While ready-to-move homes have remained favourite with home buyers, the substantial rise in the share of the newly launched homes in the overall housing sales, is contributing significantly to the growth of residential real estate.
While ready-to-move-in homes still top the wish-list of most home seekers in the top 7 cities, newly launched units are gaining increasing acceptance. This traction has been building up ever since branded developers started cornering the fresh supply market with projects that elicit buyer confidence and have all the features they seek. Latest Anarock Research data shows that out of about 1.14 lakh homes sold in Q1 2023 across the top 7 cities, over 41% were in newly launched projects.
Notably, the sales share of newly launched homes was much lower in corresponding period of 2019, when just 26% of nearly 78,520 sold homes were in new projects. In Q1 2022, of approximately 99,550 units sold in the top 7 cities, 36% were launched during the same quarter.
Among the top 7 cities, Hyderabad accounted for the highest sales share of new units. Of nearly 14,280 units sold there in Q1 2023, approx. 46% were launched in the same period. NCR saw the lowest absorption of newly launched homes – of 17,160 units sold in Q1 2023, just 30% were launched during the quarter. The remaining units sold were in projects launched before Q1 2023. However, NCR has seen remarkable change in the given period.
According to Anuj Puri, Chairman, Anarock Group, though ready-to-move-in homes have remained in highest favour with homebuyers for the longest time because of the previously abysmal project completion track record in many areas of the country, this is, however, changing now. Under-construction homes in new launches are increasingly finding takers, despite ready-to-move homes retaining the top demand slot. “There are two reasons for this. Firstly, much of the new supply is by well-funded branded developers who will comply with RERA regulations and complete their projects as per schedule. In Q1 2023, of 1.14 lakh new units launched in the top 7 cities, the branded vs non-branded developer share ratio stood at 59:41 while back in 2015, it was the reverse at 41:59. Secondly, investors are back on the housing market. Early-stage under-construction homes offer the kind of cost arbitrage that make residential real estate attractive to investors, who has largely given housing a miss over the last 3-4 years.
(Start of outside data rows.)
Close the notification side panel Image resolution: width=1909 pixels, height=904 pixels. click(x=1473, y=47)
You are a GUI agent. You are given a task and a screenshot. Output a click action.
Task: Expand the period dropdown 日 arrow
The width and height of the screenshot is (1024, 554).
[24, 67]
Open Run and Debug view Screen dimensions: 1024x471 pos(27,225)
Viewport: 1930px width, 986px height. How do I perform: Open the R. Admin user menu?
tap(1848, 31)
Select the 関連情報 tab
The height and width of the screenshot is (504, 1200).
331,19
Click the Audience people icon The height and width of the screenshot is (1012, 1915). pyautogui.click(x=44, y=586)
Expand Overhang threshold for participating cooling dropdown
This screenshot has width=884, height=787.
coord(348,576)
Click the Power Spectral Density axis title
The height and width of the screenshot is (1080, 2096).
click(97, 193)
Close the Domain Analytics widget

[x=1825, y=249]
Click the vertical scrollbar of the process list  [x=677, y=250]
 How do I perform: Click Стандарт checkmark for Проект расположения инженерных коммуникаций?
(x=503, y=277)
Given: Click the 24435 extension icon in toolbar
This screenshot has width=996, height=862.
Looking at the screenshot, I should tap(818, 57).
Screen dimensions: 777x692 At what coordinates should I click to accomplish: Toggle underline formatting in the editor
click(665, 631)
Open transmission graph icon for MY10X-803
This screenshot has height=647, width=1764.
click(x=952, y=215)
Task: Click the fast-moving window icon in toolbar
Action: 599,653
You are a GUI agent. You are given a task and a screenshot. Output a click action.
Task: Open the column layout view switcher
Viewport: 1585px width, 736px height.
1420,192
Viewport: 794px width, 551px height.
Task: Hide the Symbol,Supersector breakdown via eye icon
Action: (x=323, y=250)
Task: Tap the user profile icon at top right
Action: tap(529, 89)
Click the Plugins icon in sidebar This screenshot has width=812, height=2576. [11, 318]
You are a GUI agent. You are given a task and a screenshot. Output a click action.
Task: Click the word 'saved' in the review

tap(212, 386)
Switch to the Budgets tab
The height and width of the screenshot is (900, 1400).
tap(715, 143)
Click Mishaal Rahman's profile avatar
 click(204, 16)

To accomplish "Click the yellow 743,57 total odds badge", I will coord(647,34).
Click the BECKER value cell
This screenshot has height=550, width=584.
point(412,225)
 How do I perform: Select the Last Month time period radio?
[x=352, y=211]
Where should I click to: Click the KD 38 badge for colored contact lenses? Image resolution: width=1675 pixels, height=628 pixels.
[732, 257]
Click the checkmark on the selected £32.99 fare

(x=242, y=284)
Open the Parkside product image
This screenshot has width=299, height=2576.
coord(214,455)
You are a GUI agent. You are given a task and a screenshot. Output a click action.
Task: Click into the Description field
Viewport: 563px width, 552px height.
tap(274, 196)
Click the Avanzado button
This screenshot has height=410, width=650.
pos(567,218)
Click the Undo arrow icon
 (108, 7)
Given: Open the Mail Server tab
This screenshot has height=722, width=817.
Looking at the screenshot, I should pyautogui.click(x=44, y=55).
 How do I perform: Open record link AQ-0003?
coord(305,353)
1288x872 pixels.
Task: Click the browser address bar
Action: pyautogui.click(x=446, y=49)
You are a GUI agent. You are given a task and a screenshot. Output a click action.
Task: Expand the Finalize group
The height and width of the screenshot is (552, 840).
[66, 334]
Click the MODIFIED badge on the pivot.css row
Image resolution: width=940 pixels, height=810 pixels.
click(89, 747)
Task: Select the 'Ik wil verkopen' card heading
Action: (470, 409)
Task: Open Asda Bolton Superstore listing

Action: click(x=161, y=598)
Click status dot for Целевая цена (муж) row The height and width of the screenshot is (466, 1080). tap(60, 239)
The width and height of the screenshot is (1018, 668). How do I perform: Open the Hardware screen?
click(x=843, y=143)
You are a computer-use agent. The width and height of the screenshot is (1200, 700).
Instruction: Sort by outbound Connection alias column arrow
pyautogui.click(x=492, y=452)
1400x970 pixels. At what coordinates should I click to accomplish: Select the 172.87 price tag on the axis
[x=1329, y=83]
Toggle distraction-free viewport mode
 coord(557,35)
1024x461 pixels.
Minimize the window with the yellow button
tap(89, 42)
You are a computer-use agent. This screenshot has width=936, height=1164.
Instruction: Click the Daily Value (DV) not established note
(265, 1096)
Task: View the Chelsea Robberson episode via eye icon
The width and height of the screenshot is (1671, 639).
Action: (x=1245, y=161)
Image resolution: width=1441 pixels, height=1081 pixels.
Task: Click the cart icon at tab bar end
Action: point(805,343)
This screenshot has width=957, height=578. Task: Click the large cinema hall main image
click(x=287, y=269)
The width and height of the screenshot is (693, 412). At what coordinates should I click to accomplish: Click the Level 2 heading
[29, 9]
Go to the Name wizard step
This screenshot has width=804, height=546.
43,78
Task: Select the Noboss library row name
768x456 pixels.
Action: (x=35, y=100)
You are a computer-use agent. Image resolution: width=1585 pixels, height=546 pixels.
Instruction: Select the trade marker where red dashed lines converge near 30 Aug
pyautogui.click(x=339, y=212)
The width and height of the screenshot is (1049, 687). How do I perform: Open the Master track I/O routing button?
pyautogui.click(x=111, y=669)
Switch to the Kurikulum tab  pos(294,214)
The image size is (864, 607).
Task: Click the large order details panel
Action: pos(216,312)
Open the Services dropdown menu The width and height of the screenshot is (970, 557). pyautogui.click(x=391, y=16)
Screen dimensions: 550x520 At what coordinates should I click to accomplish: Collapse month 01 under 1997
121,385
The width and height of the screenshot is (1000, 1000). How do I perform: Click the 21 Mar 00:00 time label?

It is a heartening trend for the residential market in remaining 2023.
This trend needs to be watched as it has strong mid-to-long-term implications for the Indian residential property market. While the return of investors is positive for overall sales, an end-user driven market helps keep prices in check. Accelerated investor activity has historically led to unreasonable price hikes which eventually throttled back the overall housing market growth story.
City-wise Absorption Trends
At 30%, NCR saw the lowest sales share of newly launched units in Q1 2023. Another city with comparatively low fresh supply absorption share is Kolkata at 32%. Interestingly, MMR, which saw the second lowest absorption of newly-launched units in Q1 2019 with a 24% share, saw its sales share of new units jump to 40% in Q1 2023.